Fueron momentos de muchas emociones encontradas. Si quería estudiar me tenía que acostumbrar, porque si abandonaba se me acababan las oportunidades de llegar a ser “alguien”, como me decían en aquel momento.

Mi mundo, el campo, era un mundo lleno de armonía, un lugar de paz y silencio. Irme a la ciudad significó dejar aquel mundo lleno de vida y colores de la naturaleza. Me encerró en medio de cuatro paredes grises, donde el ruido de los colectivos aturdía mis oídos.

Lejos de mi hogar empecé a escribir frases y poemas que encontraba y llenaba los cuadernos. Los días de lluvia se convertían en escritura. 

El enamoramiento me ayudó a descubrir que yo también podía escribir. Mis palabras querían salir. Las cartas expresaban lo que dictaba mi corazón y salvaba la distancia con ese ser que llenaba mi día a día. Al poco tiempo nos casamos, nació nuestro primer hijo y me dediqué a mi trabajo y a mi familia.

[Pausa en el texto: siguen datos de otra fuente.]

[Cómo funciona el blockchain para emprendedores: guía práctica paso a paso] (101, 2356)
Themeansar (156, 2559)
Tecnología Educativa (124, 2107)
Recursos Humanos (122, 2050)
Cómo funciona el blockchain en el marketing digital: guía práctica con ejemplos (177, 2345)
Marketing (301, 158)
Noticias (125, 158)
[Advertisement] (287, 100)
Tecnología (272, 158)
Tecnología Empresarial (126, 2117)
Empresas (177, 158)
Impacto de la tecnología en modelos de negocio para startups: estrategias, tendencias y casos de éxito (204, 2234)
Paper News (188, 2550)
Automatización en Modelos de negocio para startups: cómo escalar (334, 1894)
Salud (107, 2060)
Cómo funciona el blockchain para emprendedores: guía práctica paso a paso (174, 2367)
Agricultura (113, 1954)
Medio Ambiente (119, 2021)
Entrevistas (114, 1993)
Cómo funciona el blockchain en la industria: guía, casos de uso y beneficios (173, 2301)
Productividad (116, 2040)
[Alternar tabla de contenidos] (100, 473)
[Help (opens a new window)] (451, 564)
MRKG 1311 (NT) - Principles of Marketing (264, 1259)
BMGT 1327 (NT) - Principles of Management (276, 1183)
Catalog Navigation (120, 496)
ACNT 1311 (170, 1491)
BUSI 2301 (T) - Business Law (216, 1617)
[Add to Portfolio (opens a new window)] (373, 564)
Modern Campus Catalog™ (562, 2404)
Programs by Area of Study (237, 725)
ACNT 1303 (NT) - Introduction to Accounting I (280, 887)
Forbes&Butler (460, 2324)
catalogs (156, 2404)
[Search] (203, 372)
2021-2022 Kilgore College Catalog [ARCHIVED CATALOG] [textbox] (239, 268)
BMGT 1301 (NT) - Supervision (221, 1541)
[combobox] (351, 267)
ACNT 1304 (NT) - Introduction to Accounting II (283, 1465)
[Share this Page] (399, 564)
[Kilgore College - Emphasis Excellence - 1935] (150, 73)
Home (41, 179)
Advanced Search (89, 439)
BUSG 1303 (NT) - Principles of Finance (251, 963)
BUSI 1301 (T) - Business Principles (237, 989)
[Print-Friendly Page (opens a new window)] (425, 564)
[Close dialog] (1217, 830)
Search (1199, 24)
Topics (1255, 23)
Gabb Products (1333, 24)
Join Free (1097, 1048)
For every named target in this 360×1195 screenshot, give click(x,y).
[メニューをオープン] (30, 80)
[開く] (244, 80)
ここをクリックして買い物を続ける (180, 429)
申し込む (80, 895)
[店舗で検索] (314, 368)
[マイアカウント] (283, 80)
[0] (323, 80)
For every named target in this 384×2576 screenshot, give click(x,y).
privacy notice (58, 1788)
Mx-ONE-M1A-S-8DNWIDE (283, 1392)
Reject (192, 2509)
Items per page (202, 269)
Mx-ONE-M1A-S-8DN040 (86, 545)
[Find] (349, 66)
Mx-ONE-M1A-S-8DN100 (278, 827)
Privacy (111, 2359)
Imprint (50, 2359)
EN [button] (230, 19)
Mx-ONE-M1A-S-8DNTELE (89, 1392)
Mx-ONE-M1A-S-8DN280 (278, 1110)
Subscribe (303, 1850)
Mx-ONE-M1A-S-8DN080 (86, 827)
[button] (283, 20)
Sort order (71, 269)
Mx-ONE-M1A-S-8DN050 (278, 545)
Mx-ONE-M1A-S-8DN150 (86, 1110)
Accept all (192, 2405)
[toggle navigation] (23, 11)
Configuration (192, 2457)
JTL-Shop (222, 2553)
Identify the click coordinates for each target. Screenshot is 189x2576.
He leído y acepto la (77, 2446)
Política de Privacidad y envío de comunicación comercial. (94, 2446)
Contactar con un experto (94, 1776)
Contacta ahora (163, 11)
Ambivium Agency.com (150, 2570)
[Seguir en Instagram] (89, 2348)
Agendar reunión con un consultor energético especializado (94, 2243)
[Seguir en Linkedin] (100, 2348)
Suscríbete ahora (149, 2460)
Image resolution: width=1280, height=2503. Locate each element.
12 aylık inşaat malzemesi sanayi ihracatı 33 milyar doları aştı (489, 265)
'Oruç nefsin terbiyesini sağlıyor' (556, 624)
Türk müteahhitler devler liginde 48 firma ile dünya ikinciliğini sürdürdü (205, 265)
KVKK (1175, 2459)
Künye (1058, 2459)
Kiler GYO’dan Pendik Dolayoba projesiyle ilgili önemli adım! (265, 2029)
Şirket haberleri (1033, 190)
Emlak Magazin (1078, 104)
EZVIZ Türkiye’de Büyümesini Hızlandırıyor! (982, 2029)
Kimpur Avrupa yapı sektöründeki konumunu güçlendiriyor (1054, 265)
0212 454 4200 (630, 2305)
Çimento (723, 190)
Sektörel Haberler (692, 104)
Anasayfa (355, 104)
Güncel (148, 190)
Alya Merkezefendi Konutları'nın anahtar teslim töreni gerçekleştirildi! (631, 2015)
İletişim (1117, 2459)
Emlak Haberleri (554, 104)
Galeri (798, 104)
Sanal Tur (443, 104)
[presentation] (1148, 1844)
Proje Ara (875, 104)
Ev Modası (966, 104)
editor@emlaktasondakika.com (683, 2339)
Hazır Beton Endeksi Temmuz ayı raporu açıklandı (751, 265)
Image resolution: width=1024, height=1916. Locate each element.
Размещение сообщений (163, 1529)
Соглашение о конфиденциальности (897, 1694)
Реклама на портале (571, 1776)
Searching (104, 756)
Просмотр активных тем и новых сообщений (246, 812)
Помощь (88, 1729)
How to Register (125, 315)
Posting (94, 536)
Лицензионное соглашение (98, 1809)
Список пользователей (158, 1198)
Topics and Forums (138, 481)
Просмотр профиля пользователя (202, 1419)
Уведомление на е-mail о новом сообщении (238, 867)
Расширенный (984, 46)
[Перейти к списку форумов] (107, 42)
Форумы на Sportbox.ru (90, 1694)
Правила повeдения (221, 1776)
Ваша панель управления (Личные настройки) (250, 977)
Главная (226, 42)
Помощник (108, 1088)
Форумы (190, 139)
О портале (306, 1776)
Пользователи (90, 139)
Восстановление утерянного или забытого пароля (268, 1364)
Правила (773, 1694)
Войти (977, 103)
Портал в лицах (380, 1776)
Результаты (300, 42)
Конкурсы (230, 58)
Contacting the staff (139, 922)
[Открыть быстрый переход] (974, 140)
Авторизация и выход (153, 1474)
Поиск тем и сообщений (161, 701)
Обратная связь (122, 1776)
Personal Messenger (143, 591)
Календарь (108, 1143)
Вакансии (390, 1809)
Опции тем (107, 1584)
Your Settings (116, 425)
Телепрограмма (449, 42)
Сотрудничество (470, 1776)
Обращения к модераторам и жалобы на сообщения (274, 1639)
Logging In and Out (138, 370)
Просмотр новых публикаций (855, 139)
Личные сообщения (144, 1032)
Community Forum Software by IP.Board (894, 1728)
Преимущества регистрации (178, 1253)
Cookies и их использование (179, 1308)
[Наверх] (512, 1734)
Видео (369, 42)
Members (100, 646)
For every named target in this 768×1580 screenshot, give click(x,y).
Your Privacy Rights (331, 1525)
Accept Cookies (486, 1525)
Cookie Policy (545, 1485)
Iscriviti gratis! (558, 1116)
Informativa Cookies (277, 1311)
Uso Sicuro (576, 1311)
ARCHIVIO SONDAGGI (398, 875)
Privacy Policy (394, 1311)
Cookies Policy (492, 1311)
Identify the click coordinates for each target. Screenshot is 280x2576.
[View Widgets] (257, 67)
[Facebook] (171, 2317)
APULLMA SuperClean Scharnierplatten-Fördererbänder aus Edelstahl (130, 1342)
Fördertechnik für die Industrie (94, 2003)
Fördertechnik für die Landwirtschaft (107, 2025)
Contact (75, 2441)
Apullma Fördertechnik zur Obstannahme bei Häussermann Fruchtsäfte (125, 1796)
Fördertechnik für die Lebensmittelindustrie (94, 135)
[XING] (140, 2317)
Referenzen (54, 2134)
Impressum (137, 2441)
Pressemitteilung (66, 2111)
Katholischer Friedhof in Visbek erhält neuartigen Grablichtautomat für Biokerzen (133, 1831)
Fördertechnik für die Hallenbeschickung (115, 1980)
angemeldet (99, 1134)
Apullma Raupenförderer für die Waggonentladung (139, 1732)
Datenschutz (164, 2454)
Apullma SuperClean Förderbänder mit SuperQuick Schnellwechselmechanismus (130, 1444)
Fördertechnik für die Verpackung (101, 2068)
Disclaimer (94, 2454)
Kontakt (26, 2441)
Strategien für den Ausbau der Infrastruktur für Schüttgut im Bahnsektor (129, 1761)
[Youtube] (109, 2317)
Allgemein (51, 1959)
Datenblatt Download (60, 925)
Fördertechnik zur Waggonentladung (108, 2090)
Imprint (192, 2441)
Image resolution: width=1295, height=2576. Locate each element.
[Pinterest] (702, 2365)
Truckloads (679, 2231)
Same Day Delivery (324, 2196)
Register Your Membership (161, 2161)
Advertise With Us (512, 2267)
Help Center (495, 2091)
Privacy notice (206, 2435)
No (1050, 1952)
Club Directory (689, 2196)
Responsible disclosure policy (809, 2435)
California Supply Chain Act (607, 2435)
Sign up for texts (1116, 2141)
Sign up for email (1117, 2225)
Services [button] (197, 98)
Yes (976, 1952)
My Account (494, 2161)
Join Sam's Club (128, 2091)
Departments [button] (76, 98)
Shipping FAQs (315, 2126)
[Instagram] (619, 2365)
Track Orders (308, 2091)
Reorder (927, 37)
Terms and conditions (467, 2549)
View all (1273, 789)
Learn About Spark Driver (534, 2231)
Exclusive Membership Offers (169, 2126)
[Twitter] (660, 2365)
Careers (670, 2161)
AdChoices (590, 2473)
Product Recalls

La escritura pasó a un segundo plano.

La vida me devolvió a mi lugar: “La Estancita”, un paraje de muy poquitas casas, de mucha calma y soledad, enclavado en el cordón de las sierras chicas de Córdoba. Ahí nació mi hija. Volví como maestra a trabajar en la escuela rural. En ese momento vi en mis alumnos el reflejo de esa niña que fui. Encontré la simpleza, el amor por lo nuestro, los animales, las plantas, las tradiciones, todo era parte de mí.

Más de veinte años después, la pandemia me volvió a encerrar. Y empecé a buscarme. Entendí que había quedado sola y encerrada para un volver a empezar. Se abrió todo un mundo nuevo, lo digital. Hice cursos de Biodecodificación y de Eneagrama. Las emociones comenzaron a salir y en ese curiosear apareció un curso de escritura creativa. En esos ejercicios recuperé el placer de escribir y de crear nuevas historias. Me sentía con un poder que no podía creer y me asombraba de mí misma. Dejé volar mi imaginación. Eso me llevó a reconocerme en el mundo que quería verme.

Este 2024 siento que estoy cerrando el ciclo de la docencia formal. Me queda un año para jubilarme y me gustaría dedicarme a escribir y dar talleres de escritura y lectura para niños.

Hoy inicia una nueva aventura en mi vida. El papel, el lápiz y el plumerito de diente de león son mi compañía. 

Reflejaré lo que mi mente en sus correrías inventa, lo convertiré en un delicado atrapasueños o en el dulce sonido de un llamador de ángeles, para atraer la paz y la serenidad a mi vida.